Citalopram had overall efficacy similar to that of fluoxetine in general practice patients and in psychiatrie inpatients and outpatients. However, analysis of 3 different clinical parameters after 2 weeks indicated that the effects of Citalopram were achieved significantly faster than those of fluoxetine in the general practice study; no significant difference between the two treatment groups was apparent at subsequent timepoints. A comparison of Citalopram with fluvoxamine in patients with major depression demonstrated equivalent efficacy for the 2 drugs.
Data from clinical trials and meta-analyses suggest that nausea and vomiting (20% incidence in a meta-analysis of 746 patients), increased sweating, dry mouth and headache were the most common adverse events experienced by Citalopram recipients. The anticholinergic and cardiovascular adverse events often seen with tricyclic antidepressants (dry mouth, constipation, tachycardia, orthostatic hypotension) appear to occur less frequently or to be infrequent with Citalopram in most large studies.
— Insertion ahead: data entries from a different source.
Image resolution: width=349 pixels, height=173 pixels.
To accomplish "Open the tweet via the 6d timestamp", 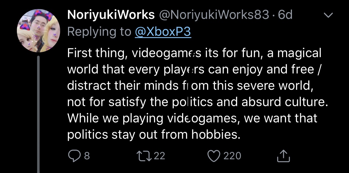I will click(x=285, y=15).
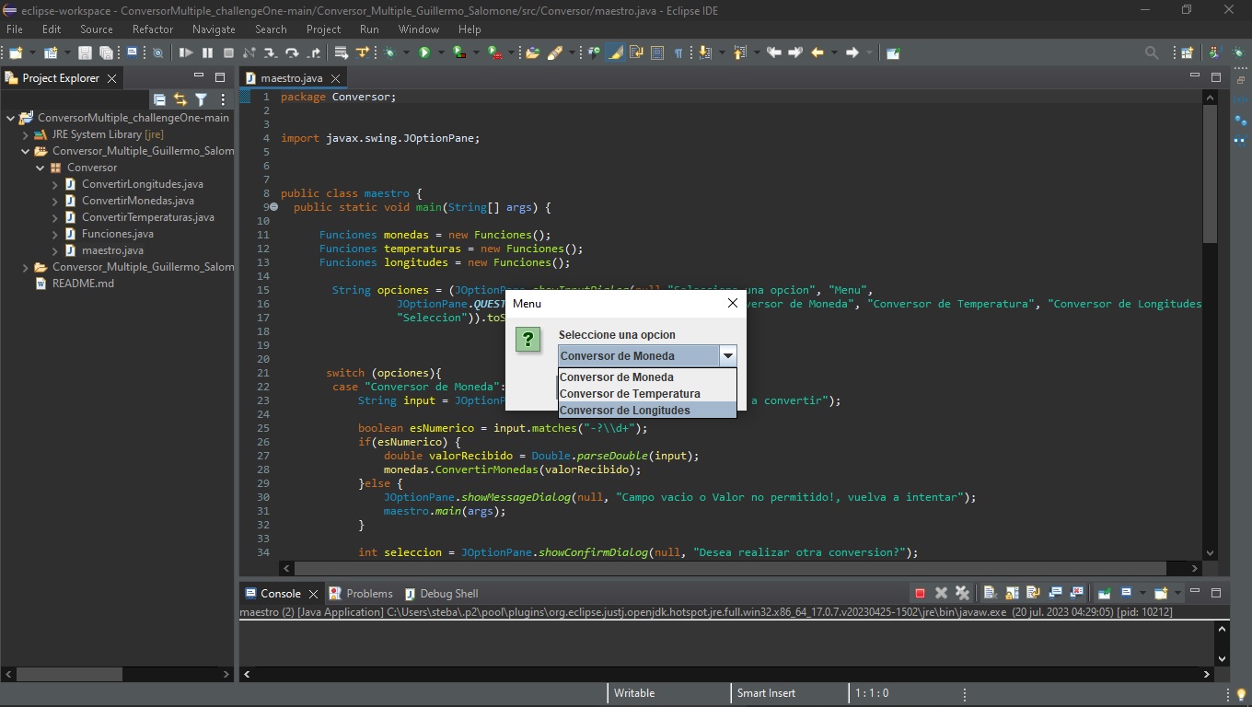Click the Save disk icon in toolbar
The width and height of the screenshot is (1252, 707).
85,53
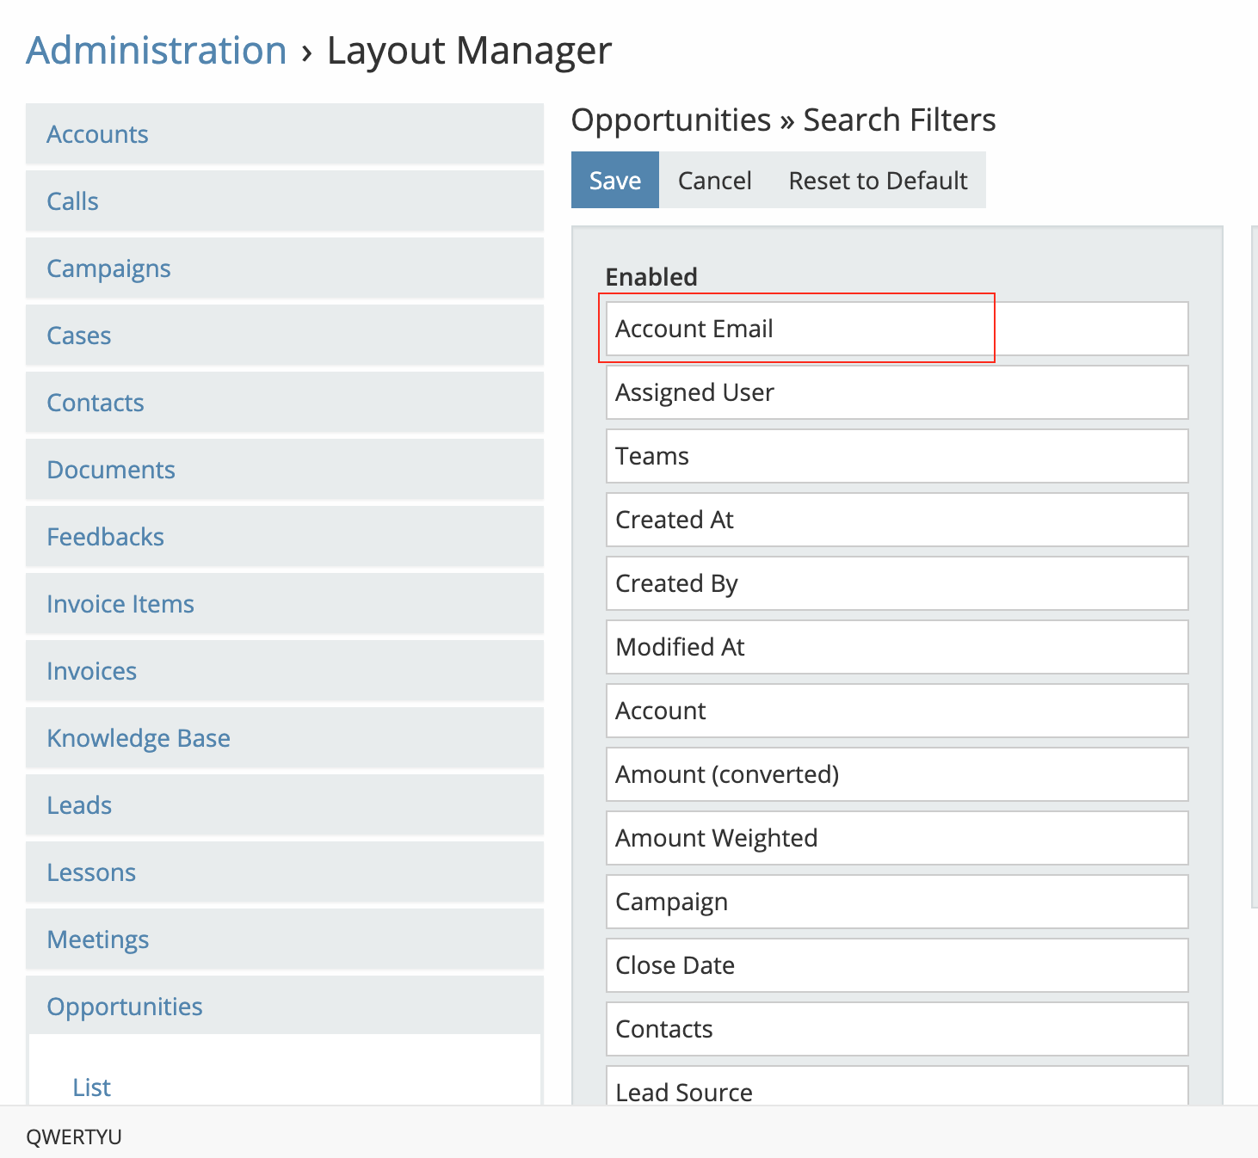The width and height of the screenshot is (1258, 1158).
Task: Go to the Administration breadcrumb link
Action: pyautogui.click(x=157, y=51)
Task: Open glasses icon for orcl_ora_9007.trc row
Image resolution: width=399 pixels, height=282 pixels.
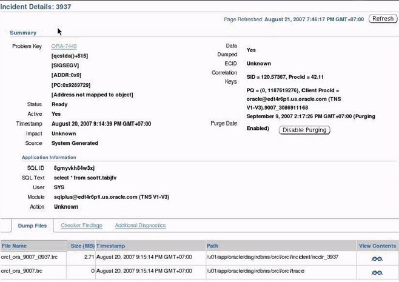Action: click(x=377, y=271)
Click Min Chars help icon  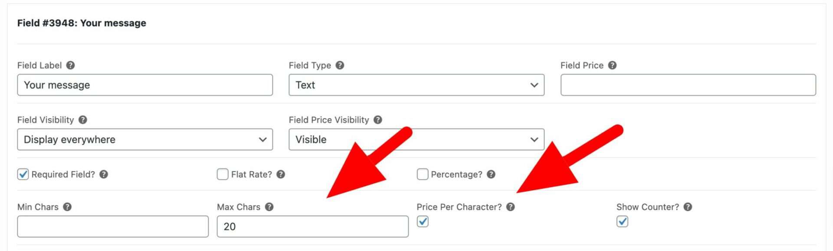click(x=67, y=207)
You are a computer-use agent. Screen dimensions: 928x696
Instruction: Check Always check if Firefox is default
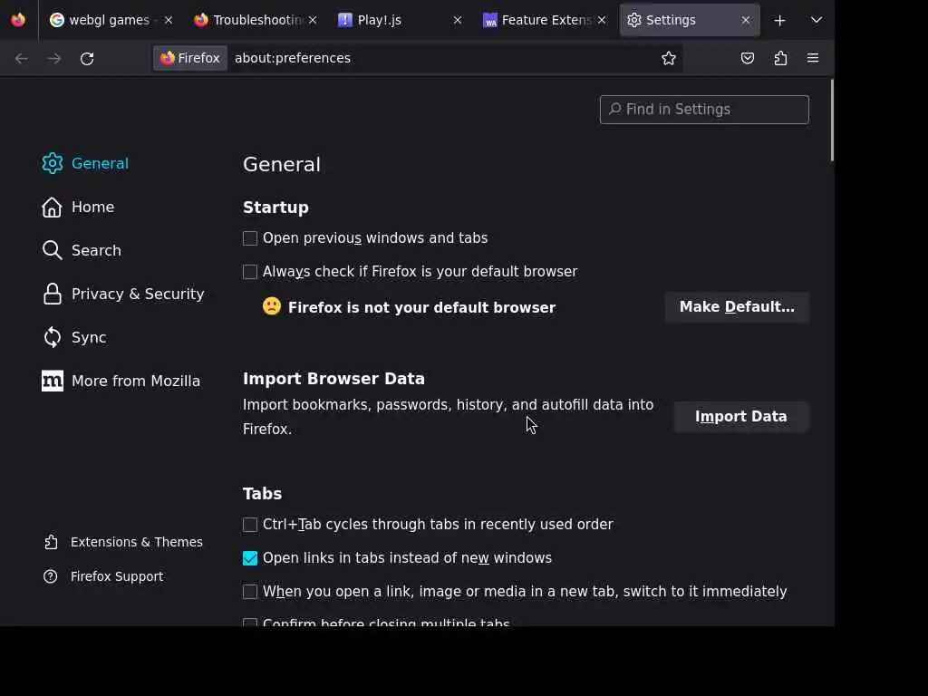(x=250, y=272)
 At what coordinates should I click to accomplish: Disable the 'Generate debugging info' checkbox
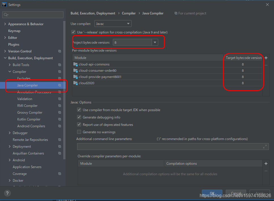click(79, 117)
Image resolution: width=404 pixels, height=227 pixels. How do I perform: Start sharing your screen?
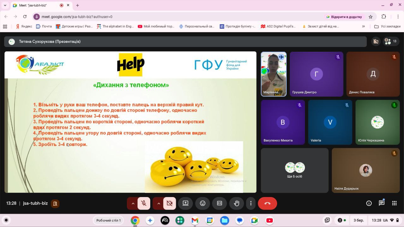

Data from 2 comparative studies suggest that there are no major differences in tolerability between Citalopram and fluoxetine, although vomiting during the first week of treatment was significantly more common in Citalopram recipients (3.8%) than in fluoxetine recipients (0%) in one study (the Citalopram dosage in this trial was twice that recommended for initial treatment). Nausea and diarrhoea were significantly more common in patients receiving fluvoxamine 100 to 200 mg/day than in those receiving Citalopram 20 to 40 mg/day in a single study (the starting dosage of fluvoxamine was twice that normally recommended). This difference was apparent at all timepoints for nausea, but had disappeared by week 6 for diarrhoea.
Clinical and postmarketing experience with Citalopram suggests that it is not associated with serious cardiovascular toxicity, and is well tolerated in patients with existing cardiovascular conditions, in those who are receiving drugs that may cause ECG abnormalities and in the elderly. Like the other SSRIs, Citalopram appears to be less toxic than tricyclic antidepressants when taken in overdose during suicide attempts.
Dosage and Administration
The recommended oral treatment regimen for Citalopram in depressed patients is 20 to 60mg once daily, titrated to therapeutic effect, with a minimum treatment period of 6 months to prevent relapse. Citalopram 20 to 30mg once daily is currently recommended for elderly patients. Dosage adjustments are not necessary in patients with mild or moderate renal impairment; information on the use of Citalopram in patients with severe renal dysfunction is lacking. Citalopram 20 to 30mg is recommended as the maximum dose in patients with impaired hepatic function. Citalopram should not be given to patients who are taking monoamine oxidase inhibitors.